The only people I give a free pass too are solo marketers who really just don't have time to do things right and have to keep up a minimum level of noise on social.
Ultimately this is a tool that saves time for, mostly, small companies.
That sounds very interesting. What do you mean by "the businesses"? Where are these stats from?
Well, more a paraphrase than a direct quote, but still. Most companies can't afford to hire the very best. Many companies take a bang-for-the-buck approach, and products like Buffer hit that measure for them better compared to paying much more for a world-class marketing team.
Doesn't mean it's a bad product. Just means you're not the customer.
Most mediocre people we would think suck. Really look at the 50 percentile. Ever interview people with long careers, making decent/good pay, at well known companies, and wonder how in the world they even have a job? That is a an extreme example, but most people treat it like a job, something to get done, provide for themselves and family. That's okay, but they're not that dedicated in being the very best.
Not sure how you're interpreting my comment. It isn't to knock people with other priorities like a family. In fact that's perfectly fine and expected. I used it as an example of why people might not be the best in their field. Your description of the trade off supports that claim, and it's a fine trade off to make as work isn't and arguably shouldn't be the center of ones life.

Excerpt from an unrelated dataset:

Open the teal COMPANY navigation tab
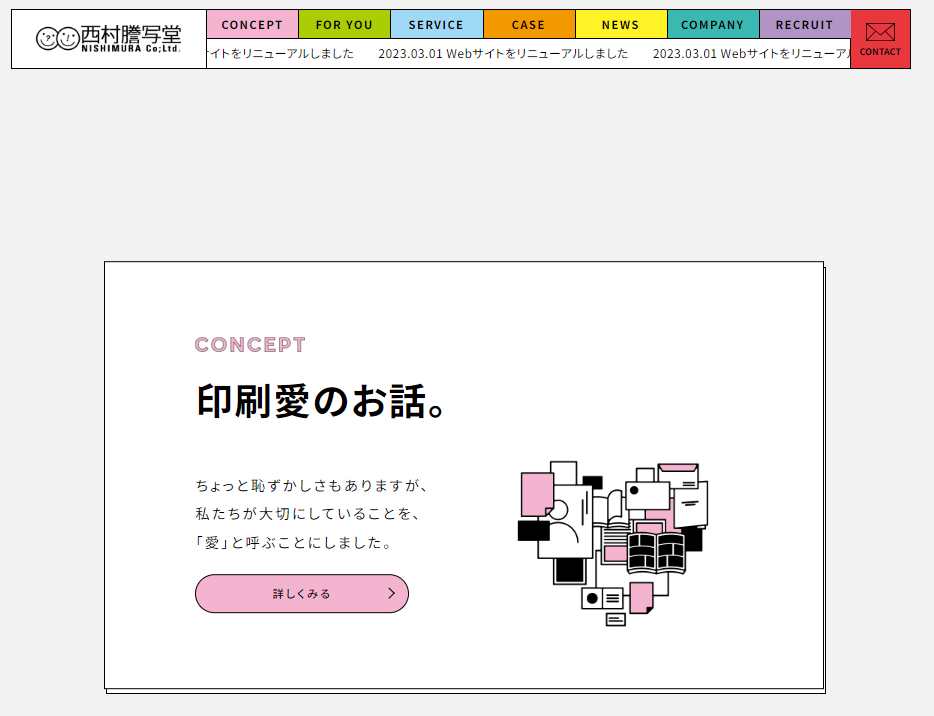 [712, 24]
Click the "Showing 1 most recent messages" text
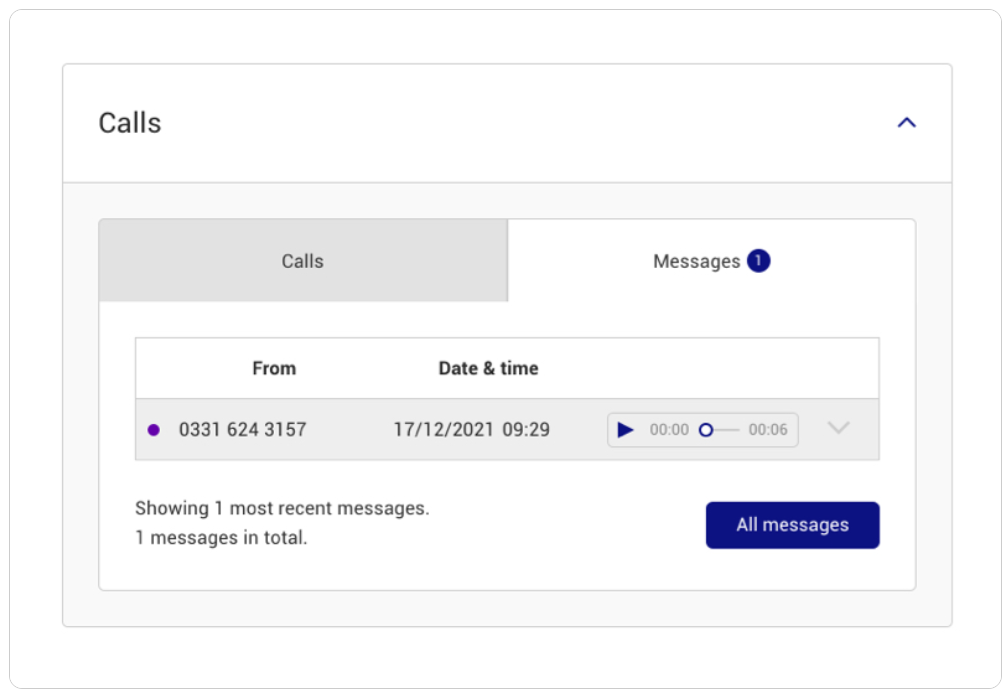Screen dimensions: 1008x698 click(x=282, y=508)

So I don't think we disagree on anything.
But if your team is big enough to have even one dedicated social media person, then they should be doing their due diligence and maximizing the quality of their content and channels. That almost always means doing a lot of the work manually so you get the biggest bang.

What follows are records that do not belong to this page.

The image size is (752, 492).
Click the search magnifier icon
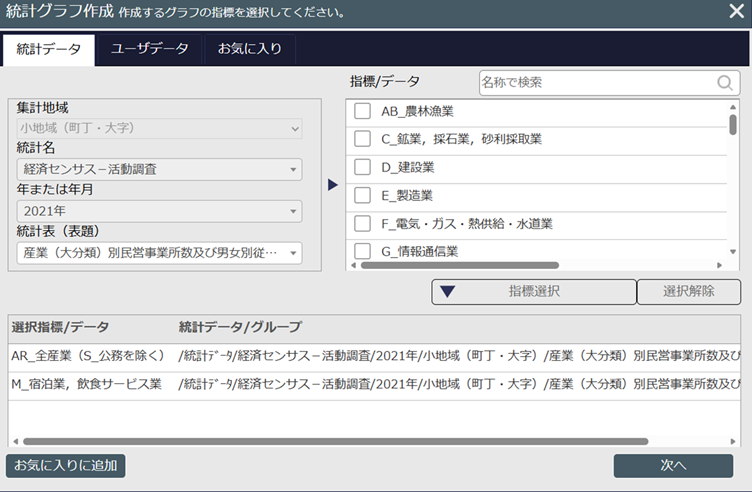pyautogui.click(x=724, y=82)

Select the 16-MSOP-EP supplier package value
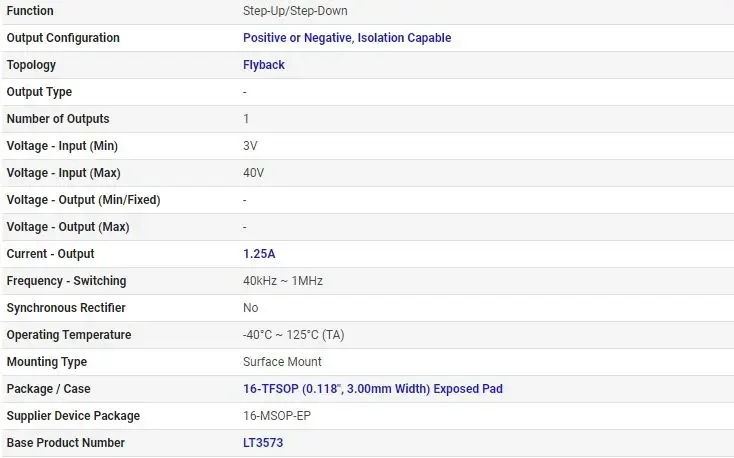pos(277,416)
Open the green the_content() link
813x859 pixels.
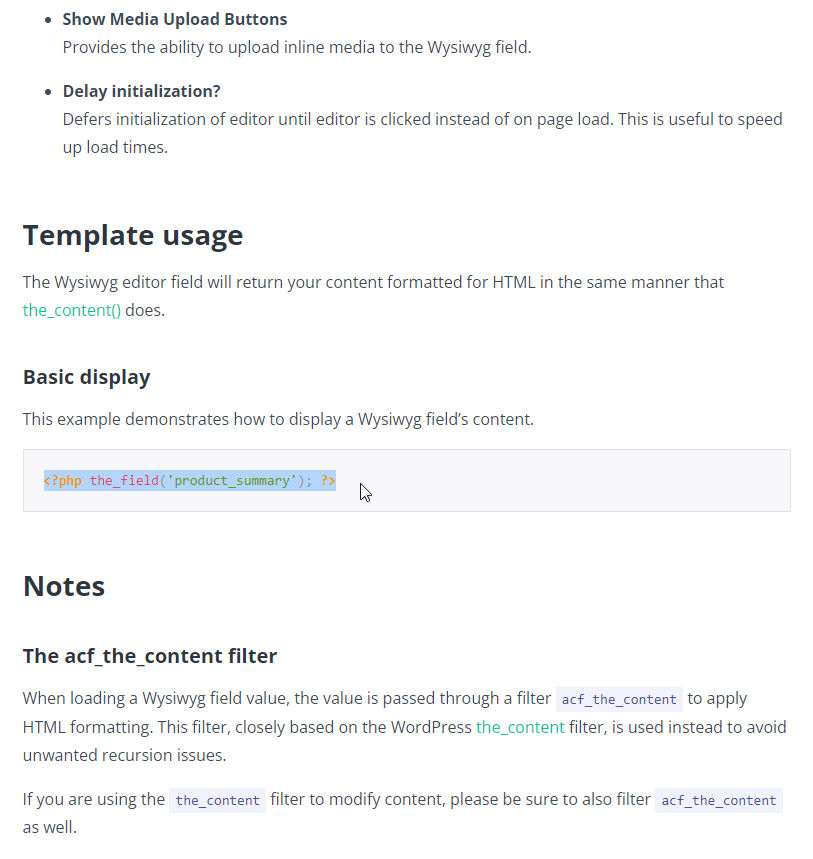72,310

Plus, in reality, we're talking about 3-4 channels. It really isn't that time consuming to manually handle a lot of what Buffer automates.
Don't get me wrong, as products go Buffer is certainly solid and our team uses it sparingly, but I really think too many people get lazy and overly rely on automation.

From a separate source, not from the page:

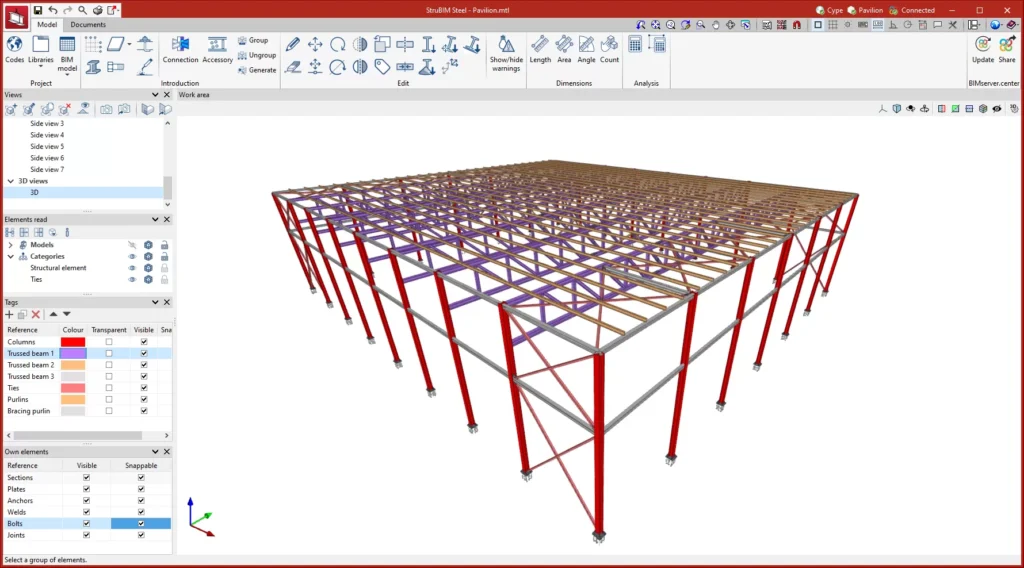Click the BIM model icon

> "If you're scheduling social posts without doing your due diligence on each and every platform within 2-4 hours of a post going live (preferably within 30 minutes before), you're doing it wrong."
Can you elaborate on this? What type of due diligence do you need?
> "If you're using the same post across multiple channels, you're doing it wrong."
Some posts can be shared as they are across multiple networks, other posts need to be different. We address this by allowing the user to write the post once and customized it for each network before its published. This includes different images, different URLs, different OG tags, keywords, mentions, etc.
> "If you're re-using the same post multiple times within a few weeks, you're doing it wrong."
When you publish something, only a percentage of your audience sees it, which is why it is considered a good strategy to repost every now and then for higher exposure. Just don't do it every few weeks. The way we solved this problem is by allowing the user to create category-based schedules. Basically, we have a content library that organizes posts by categories, and each category can have one or multiple publishing schedules. You can choose to recycle content from specific categories or not, up to you. The more content you have in each recyclable category the less frequent your content will be reposted.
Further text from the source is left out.